Multiviewing in Live Production and Surveillance Monitoring

Contrasting with the approach to supporting multiviewing on the distribution side, Red5’s approach in backend applications related to live production and surveillance entails use of its Mixer Node technology to enable any number of simultaneously displayed inputs to be managed from any computer screen, eliminating any need for special appliances.

The Mixer Node is a server-based software module used with other nodes in the Red5 XDN architecture. Whether the video streams ingested onto XDN infrastructure are from cameras used in live productions or in surveillance, they are aggregated at all points of ingestion for processing by the Mixer Node technology into a single-stream compilation of the feeds for delivery to operations centers in the case of surveillance or dispersed workstations in the case of live productions.

Users can click on any video in the compilation grid to attain full-screen visibility to perform analysis of the content in surveillance operations, often assisted by AI, or to perform editing tasks in live productions, including selection of frame sequences that go into the final output. In the latter scenarios, this gives producers collaborating over any distance in real time great latitude in determining what end users see moment to moment, ranging from the content in a single A/V feed to split-screen displays to composites of multiple video streams or single image captures.

In cases where distributors make use of Red5’s transcoding support for delivering multiple bitrate profiles in emulation of the adaptive bitrate (ABR) approach to accommodating variations in bandwidth conditions, the edited output is fed into Red5’s cloud-based Caudron transcoder for multi-profile distribution. All of this is done while maintaining end-to-end latency at or below 250ms, Allen says.

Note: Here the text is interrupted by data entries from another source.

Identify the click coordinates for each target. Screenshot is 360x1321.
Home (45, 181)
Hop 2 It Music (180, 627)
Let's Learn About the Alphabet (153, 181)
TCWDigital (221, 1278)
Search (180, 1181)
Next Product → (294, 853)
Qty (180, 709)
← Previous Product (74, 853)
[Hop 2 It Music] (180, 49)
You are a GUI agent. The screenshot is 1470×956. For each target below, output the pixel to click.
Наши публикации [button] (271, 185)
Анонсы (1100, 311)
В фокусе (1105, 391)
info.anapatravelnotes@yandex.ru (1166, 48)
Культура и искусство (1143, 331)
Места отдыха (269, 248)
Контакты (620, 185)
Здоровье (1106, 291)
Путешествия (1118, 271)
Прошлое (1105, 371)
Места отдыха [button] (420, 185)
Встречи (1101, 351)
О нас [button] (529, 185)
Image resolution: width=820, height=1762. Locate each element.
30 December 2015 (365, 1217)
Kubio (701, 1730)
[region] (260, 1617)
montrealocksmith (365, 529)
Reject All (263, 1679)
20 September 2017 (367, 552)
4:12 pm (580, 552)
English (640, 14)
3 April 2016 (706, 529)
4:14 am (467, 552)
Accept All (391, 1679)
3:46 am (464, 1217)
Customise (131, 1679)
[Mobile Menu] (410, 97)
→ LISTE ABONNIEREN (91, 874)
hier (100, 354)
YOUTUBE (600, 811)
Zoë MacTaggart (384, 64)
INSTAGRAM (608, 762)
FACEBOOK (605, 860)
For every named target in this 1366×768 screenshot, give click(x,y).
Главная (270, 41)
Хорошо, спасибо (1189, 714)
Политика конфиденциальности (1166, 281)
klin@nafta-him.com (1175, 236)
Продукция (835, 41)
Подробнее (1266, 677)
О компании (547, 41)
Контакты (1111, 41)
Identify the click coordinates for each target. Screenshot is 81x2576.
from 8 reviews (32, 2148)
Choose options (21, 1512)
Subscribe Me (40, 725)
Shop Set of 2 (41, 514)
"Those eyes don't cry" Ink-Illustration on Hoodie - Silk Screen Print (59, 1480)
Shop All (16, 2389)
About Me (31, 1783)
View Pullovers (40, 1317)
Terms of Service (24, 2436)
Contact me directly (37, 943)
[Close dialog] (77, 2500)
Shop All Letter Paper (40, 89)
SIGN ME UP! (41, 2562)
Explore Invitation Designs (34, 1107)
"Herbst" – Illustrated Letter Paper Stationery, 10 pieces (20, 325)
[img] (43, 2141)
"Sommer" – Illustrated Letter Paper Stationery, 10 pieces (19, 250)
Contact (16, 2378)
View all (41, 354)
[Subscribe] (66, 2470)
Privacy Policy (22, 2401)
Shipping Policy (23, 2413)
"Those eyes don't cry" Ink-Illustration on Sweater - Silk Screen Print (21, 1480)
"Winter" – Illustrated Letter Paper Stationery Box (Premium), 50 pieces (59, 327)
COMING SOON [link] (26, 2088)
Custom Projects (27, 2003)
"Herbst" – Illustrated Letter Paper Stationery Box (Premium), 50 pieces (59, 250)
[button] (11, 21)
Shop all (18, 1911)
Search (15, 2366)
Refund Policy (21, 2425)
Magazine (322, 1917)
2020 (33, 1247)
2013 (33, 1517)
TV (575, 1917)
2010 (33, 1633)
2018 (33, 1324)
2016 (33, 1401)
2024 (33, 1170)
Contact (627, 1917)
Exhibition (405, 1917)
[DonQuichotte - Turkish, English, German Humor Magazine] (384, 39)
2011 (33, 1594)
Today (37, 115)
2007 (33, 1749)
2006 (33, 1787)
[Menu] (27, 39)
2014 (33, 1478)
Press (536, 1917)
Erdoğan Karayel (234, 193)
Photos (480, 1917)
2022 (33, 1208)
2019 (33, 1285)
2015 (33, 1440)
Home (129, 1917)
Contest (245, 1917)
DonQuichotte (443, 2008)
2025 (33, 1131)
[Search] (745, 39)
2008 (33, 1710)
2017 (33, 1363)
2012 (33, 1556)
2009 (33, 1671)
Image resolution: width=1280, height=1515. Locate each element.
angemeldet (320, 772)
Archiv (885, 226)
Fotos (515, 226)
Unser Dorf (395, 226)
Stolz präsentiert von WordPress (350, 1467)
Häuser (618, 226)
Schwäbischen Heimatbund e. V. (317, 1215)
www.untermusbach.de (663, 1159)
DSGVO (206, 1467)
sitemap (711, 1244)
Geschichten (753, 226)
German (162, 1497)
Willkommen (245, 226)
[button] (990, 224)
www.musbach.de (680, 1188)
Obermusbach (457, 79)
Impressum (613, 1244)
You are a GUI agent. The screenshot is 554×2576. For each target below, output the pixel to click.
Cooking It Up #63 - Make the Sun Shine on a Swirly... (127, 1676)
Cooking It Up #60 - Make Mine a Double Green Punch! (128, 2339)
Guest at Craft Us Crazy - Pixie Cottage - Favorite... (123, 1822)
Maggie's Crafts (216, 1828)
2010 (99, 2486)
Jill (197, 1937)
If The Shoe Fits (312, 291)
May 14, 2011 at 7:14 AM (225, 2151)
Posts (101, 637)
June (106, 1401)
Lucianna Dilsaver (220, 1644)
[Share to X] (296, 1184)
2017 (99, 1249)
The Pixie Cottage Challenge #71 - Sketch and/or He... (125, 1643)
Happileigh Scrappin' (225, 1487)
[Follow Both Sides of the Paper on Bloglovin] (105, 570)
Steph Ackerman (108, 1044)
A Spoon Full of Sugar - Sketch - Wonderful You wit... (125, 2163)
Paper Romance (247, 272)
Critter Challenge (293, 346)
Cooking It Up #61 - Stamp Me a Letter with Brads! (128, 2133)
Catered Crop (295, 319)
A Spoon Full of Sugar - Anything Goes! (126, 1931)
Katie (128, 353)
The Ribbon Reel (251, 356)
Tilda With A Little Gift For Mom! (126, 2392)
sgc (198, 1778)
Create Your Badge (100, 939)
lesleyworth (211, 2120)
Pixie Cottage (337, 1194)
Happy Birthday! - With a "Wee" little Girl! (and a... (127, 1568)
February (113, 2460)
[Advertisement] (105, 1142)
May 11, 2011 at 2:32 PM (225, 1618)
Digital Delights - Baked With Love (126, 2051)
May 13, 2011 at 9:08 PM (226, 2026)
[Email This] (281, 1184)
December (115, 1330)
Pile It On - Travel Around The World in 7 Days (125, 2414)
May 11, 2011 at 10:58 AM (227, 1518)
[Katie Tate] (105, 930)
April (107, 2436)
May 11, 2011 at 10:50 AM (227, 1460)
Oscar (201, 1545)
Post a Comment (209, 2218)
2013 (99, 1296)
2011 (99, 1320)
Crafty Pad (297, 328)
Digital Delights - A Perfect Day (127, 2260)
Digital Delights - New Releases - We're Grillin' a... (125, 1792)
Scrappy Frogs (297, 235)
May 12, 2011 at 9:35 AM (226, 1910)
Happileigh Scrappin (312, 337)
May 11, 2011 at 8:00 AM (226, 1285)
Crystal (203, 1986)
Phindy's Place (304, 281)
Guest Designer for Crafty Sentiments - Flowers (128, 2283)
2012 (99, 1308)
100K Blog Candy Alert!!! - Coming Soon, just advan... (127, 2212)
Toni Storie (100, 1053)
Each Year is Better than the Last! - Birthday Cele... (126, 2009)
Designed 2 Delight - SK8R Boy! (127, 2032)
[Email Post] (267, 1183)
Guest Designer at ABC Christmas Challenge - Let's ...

There’s no limit to the volume of streams technicians can work with, he notes. The XDN Mixer architecture can support production operations involving hundreds of streams through a chaining process that overcomes the capacity limitations of individual workstation CPUs. This is accomplished with a layering of Mixers where the Mixer in each layer loads a page that subscribes to multiple live streams, combines them into a custom HTML5 layout, and publishes the resulting blended stream to a Mixer in the next layer. The last Mixer in the chain publishes the composite stream to the XDN node cluster for handoff to whatever transport mechanisms are used to directly connect to audiences or to reach affiliated distributors.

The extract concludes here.